Шрифт:
— Многие последователи, вышедшие отсюда, на самом деле никакие не последователи... просто — вредители... Ни-че-го они не знают.
— Я обеспокоен тем, что кто-нибудь из вас может подумать, что это и есть дело... это только путь, только путь! Понимаете? (О том, как играют сегодня.)
11 октября 1994 г.
Почти весь ноябрь прошел в одном ритме.
С утра провожу тренаж в одной и потом — в другой группе («Сирин»). Днем репетиции Платона («Евтифрон»).
Васильев приезжает в 6-7 вечера. Смотрит (в основном), иногда говорит, т. е. разбирает вещи. Где-то в 10, в половине 11-го актеров отпускаем (никогда не раньше), потом сидим в кабинете, пьем чай и говорим. Обо всем. Пытались составить некий перспективный план жизни театра... Правда, ничего конкретного так и не вышло из этих стараний.
Часто приходит Никита, и тогда беседуем втроем... на темы более общие... я бы сказал, философские... теологические и т. д.
Анатолий в такие минуты «отходит», иногда даже что-то похожее на эйфорию посещает нашу компанию... Болтаем с удовольствием бесполезности и необязательности нашей беседы.
Но часто ничего не помогает, и он продолжает свои монологи, заводясь еще больше, и доходит до крика... уже ни к кому не обращаясь. Некий эмоциональный клубок, сгусток боли и нервов... без начала и без конца, без ясной мысли... как два дерущихся нанайца — на снегу: шапки, шубы, руки, ноги, руки, шубы, шапки, ноги и т. д.
На днях, устав, видно, от такого монолога, он долго молчал, потом говорит с таким изяществом побитого:
— Да не хочу я ни с кем соревноваться в этой стране! Ни с кем! Я все уже сделал! Все!
Потом, помолчав, говорит:
—Вот с Бруком... да. Хотел бы... но... поезд ушел. С Гротовским хотел бы, но это невозможно... Не по силам мне...
Никита мягко так говорит:
— Почему? Толь?
— По-то-му... потому что! — вдруг заорал Толя.
Как он выдерживает — целый день находиться в таком состоянии — черноты и отчаяния, трудно представить.
В полночь идем на метро «Сухаревская». Там у нас знакомый дядька, ростовчанин, который всегда пропускает нас бесплатно. Перебрасываемся с ним двумя словами: о здоровье, о погоде. Иногда пропускаем один, два поезда, потому что самое спокойное и тихое какое-то время. Уезжать не хочется.
Без даты
А. А.:
— Знаешь, я чувствую себя, как если бы я — вода в стакане, с которым кто-то бежит по пересеченной местности. И я ничего не знаю, что со мной в следующую секунду случится...

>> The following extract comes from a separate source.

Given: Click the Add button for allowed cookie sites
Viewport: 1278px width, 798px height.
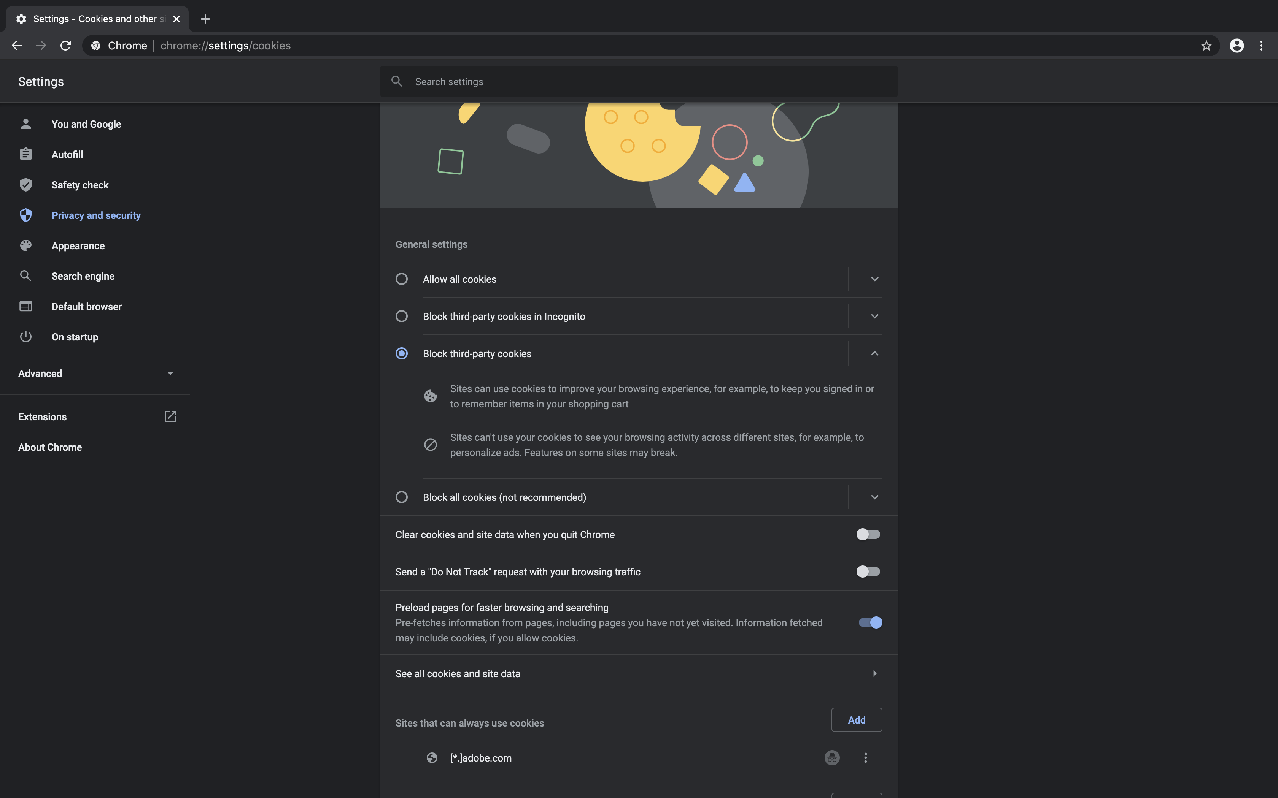Looking at the screenshot, I should (x=857, y=719).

— Понимаешь, совсем неуправляемый... меня это тревожит, Николай. — Я спрашиваю: это как-нибудь связано с качеством репетиций? — Да ни с чем не связано... ни с чем! Вот вышел из дома... и катастрофа, с любой мелочи может начаться.
— Мы ничего не сделали за месяц... ни-че-го. Ну, что винить актеров, что же, я не понимаю? Актеры не сделали — виноват режиссер... Я погибаю в этом театре, — повторил он дважды и замолчал.
I декабря 1994 г.
Я подумал, что если пройду весь путь до конца с моим театром, с Анатолием... то потом буду спокоен и... как бы это сказать... удовлетворен, что ли...
Сезон решающий, хотя и не назван таковым вслух. Но факт появления сцены («Студия-1» должна уже 24 декабря освящаться) — очень значительный факт в нашей жизни... и дальше все станет очевидным, т. е. то ли обстоятельства против нас, или сами мы создаем именно такие обстоятельства.
А. А.:
— Правильно сказать, правильно себя поставить — это важно.
— Сложно... правильно поставить себя в отношении содержания и структуры и всегда это держать.
— Свет нужно сохранять, охранять и воспитывать не только в самом себе, но и друг в друге. Эта работа противоположна всему, понимаете, всему вокруг.
— Когда приходит мастерство, появляются проблемы. Как владеть воздухом сцены? Естественностью — при таких энергиях, приподнятости тона? Мы не хотим видеть людей покойных, обаятельных, ясно? Как? Как?
— Хорошо, господа. Будем прощаться. Мы встречаемся с вами 18-го числа, я вернусь. Аню отпускаю в Швецию, она обещала вернуться. (Все смеются.)
Это все писал в репзале, а теперь в метро. 00.12 на часах, жду поезда на «Боровицкой». Толю только что посадил на «Арбатской».
— Поеду собирать вещи, — сказал.
Обнялись, троекратно расцеловались.
— Я сердцем чувствую, — говорю, — что там (в Таормине) все будет хорошо, я уверен.